Sarla Thukral's husband Sharma died in an airplane crash in 1939. After some time, Sarla tried to apply to train for her commercial pilot license, but World War II had begun and civil training was suspended. With a child to raise, and needing to earn her livelihood, Sarla abandoned her plans to become a commercial pilot, returning to Lahore and attending the Mayo School of Art where she trained in the Bengal school of painting, obtaining a diploma in fine arts.

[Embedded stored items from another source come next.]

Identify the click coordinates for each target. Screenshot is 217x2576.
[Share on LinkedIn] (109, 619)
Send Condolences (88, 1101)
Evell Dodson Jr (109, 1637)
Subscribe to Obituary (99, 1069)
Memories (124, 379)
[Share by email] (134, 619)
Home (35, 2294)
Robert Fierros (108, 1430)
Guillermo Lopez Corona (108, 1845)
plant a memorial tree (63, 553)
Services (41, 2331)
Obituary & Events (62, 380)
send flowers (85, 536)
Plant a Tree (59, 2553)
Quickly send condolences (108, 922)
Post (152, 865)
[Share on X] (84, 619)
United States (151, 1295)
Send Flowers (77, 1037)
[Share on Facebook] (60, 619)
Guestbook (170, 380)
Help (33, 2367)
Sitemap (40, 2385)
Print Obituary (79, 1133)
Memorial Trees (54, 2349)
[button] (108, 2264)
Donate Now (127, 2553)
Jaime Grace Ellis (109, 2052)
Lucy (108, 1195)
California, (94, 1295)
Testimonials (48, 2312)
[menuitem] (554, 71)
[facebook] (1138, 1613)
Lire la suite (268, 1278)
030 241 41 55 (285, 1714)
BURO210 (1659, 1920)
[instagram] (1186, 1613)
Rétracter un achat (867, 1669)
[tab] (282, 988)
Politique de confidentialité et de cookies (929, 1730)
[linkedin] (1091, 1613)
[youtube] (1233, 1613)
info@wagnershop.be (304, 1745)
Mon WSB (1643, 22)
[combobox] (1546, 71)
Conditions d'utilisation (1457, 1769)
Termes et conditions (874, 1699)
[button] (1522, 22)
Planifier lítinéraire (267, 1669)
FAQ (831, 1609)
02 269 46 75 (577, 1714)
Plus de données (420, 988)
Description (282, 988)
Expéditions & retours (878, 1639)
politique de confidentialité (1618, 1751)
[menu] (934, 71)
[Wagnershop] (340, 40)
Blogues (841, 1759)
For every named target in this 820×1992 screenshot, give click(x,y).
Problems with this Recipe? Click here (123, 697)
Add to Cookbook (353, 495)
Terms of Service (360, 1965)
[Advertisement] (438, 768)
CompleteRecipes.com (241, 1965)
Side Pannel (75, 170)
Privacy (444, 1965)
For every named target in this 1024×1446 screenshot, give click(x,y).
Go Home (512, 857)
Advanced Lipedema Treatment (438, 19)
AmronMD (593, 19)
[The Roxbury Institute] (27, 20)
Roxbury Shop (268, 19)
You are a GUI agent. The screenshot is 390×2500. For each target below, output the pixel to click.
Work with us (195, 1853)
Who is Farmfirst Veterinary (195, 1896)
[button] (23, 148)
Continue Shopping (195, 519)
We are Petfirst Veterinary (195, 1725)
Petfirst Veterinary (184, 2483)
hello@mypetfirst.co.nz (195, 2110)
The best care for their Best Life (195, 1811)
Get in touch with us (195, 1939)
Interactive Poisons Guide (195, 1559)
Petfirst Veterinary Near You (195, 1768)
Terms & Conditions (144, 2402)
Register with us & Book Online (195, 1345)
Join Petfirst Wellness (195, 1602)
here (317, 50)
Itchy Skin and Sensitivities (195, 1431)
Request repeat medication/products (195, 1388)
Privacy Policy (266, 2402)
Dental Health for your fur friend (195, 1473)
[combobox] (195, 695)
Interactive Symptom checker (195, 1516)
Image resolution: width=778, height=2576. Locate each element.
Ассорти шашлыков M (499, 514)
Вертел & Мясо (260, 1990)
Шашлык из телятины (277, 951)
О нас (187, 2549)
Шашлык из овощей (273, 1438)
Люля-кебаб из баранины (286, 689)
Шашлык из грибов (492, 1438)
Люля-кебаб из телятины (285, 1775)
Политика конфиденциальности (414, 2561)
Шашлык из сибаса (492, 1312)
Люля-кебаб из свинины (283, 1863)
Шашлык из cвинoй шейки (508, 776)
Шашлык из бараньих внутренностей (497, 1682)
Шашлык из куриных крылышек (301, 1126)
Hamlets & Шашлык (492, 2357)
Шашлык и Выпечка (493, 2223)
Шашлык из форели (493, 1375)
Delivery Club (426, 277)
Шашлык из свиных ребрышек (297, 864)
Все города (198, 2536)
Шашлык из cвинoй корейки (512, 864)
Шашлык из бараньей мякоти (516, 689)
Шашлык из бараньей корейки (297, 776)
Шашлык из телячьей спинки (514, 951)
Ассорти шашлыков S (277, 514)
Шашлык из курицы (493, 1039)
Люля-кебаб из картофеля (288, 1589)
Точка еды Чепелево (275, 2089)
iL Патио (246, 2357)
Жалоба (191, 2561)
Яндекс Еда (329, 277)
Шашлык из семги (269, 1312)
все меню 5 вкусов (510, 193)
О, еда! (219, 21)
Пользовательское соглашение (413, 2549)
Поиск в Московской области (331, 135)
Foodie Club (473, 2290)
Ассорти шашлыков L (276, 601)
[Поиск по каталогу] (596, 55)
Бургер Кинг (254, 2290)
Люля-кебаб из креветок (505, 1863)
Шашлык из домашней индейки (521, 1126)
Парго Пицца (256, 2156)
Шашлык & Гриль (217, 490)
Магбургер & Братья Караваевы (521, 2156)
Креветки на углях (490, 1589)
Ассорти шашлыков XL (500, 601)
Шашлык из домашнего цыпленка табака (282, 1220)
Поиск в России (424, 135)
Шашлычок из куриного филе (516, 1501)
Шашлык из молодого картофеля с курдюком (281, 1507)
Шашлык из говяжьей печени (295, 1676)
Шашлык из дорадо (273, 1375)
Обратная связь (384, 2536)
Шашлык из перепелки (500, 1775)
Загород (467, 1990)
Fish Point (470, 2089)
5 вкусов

== Personal life and death ==
Thukral was a dedicated follower of the Arya Samaj, a spiritual community dedicated to following the teachings of the Vedas. Within this community, remarriage was a possibility for Thukral. After the Partition of India, she moved to Delhi with her two daughters, where she met R. P. Thakral and married him in 1948.

Thukral, also known as Mati, became a successful businesswoman, painter and began designing clothes and costume jewellery. She died in 2008.

== In popular culture ==
On 8 August 2021, Google honoured Thukral with a Google Doodle on her birth anniversary.